Introduction#
Self-attention-based architectures, such as Transformers, were initially developed for natural language processing. In contrast, convolutional neural networks (CNNs) have long dominated computer vision tasks.
Attempts to integrate self-attention with convolutional models initially yielded poor results.
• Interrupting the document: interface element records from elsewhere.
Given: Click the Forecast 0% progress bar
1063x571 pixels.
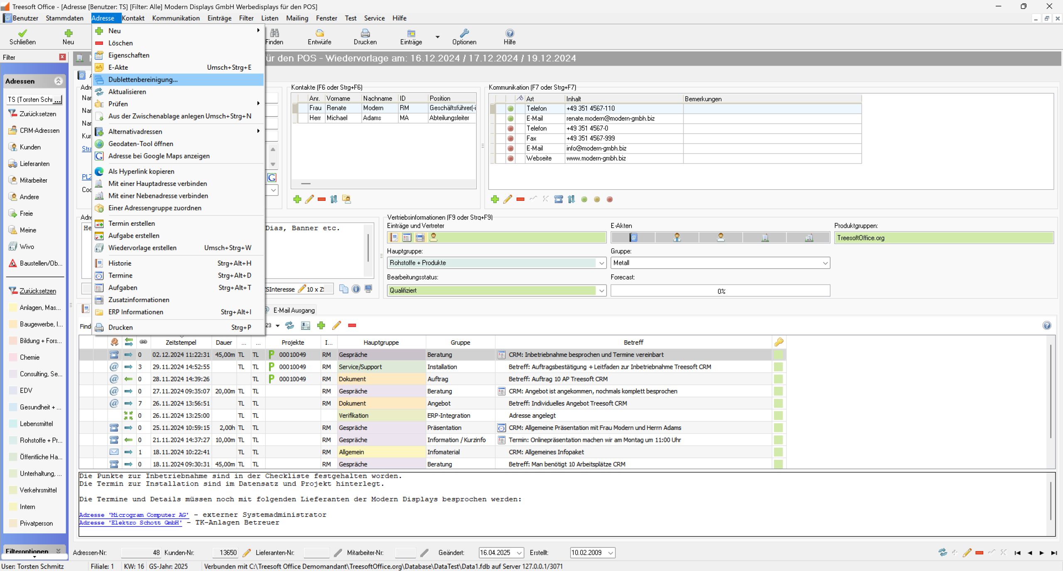Looking at the screenshot, I should (720, 291).
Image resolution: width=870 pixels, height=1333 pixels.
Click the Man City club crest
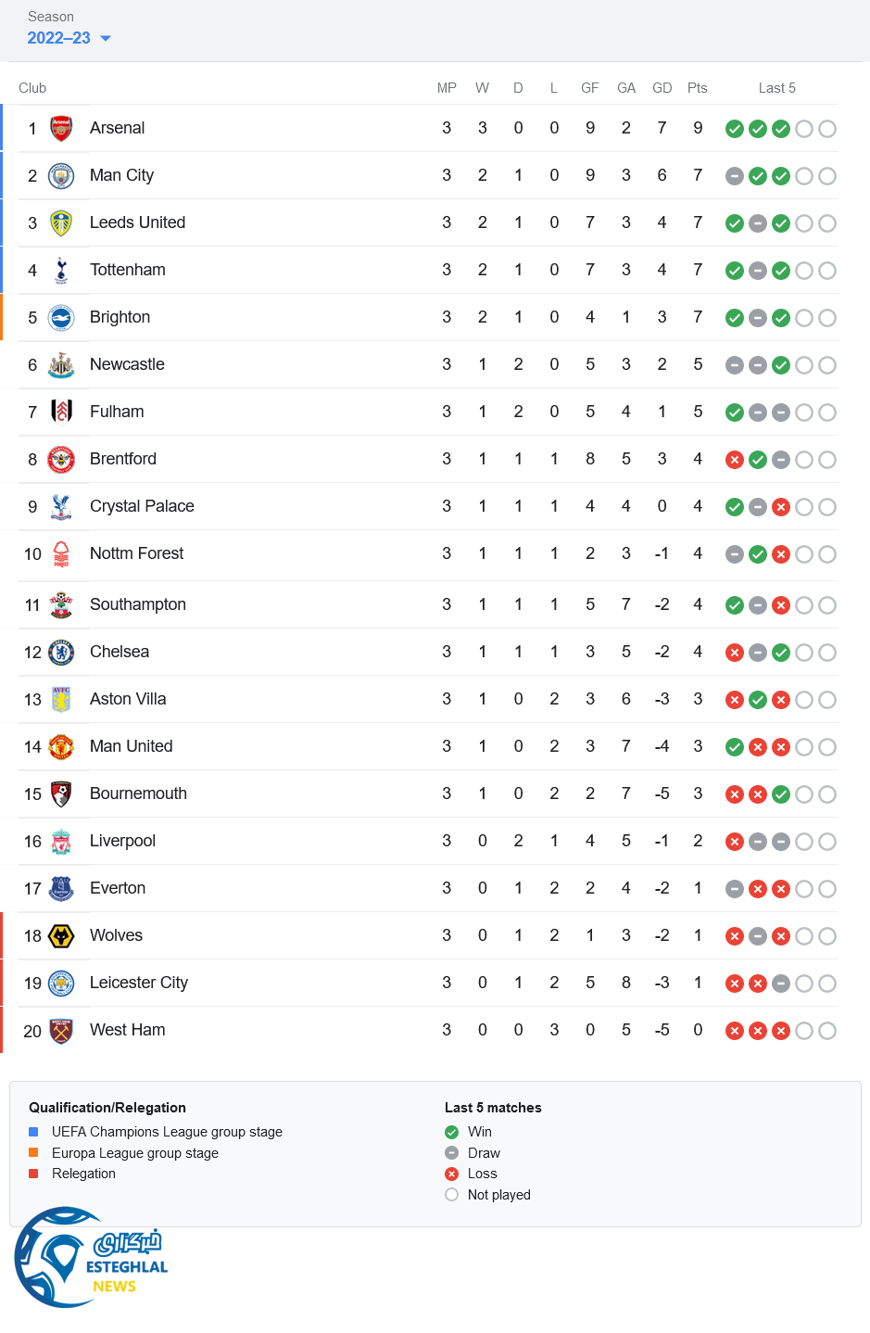click(x=61, y=176)
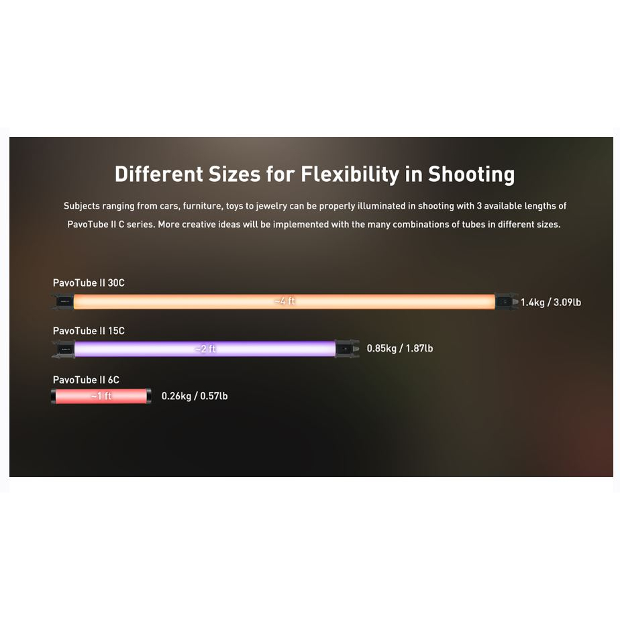The height and width of the screenshot is (620, 620).
Task: Click the description line starting 'PavoTube II C series'
Action: (x=314, y=225)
The Vision Transformer (ViT) introduces a new approach by splitting an image into patches, linearly embedding each patch, and feeding the resulting sequence into a standard Transformer.
- Patch \( \approx \) Token
- Poor performance on mid-sized datasets like ImageNet
- Lacks inductive biases present in CNNs:
- Translation equivariance: outputs shift consistently with translated inputs
- Locality: emphasizes spatially adjacent features
However, with sufficiently large datasets, ViTs achieve strong performance.
Methodology#

Vision Transformer (ViT)#
Patch Embedding:
- Flatten the input image into non-overlapping fixed-size patches.
- Linearly project each patch into a vector.
- \( \mathbf{x}_p \in \mathbb{R}^{H \times W \times C} \rightarrow \mathbf{x}_p \in \mathbb{R}^{N \times (P^2 \cdot C)} \), where \( N \) is the number of patches.
- Each patch is projected to a constant latent dimension \( D \).
Class Token:
- A learnable classification token ([CLS]) is prepended to the input sequence.
- Acts as an aggregate representation, similar to BERT.
Positional Embedding:
- 1D learnable positional embeddings are added to retain spatial order.
- 2D positional embeddings offer limited additional benefit.
Transformer Encoder:
- Composed of alternating layers of multi-headed self-attention (MSA) and MLP blocks.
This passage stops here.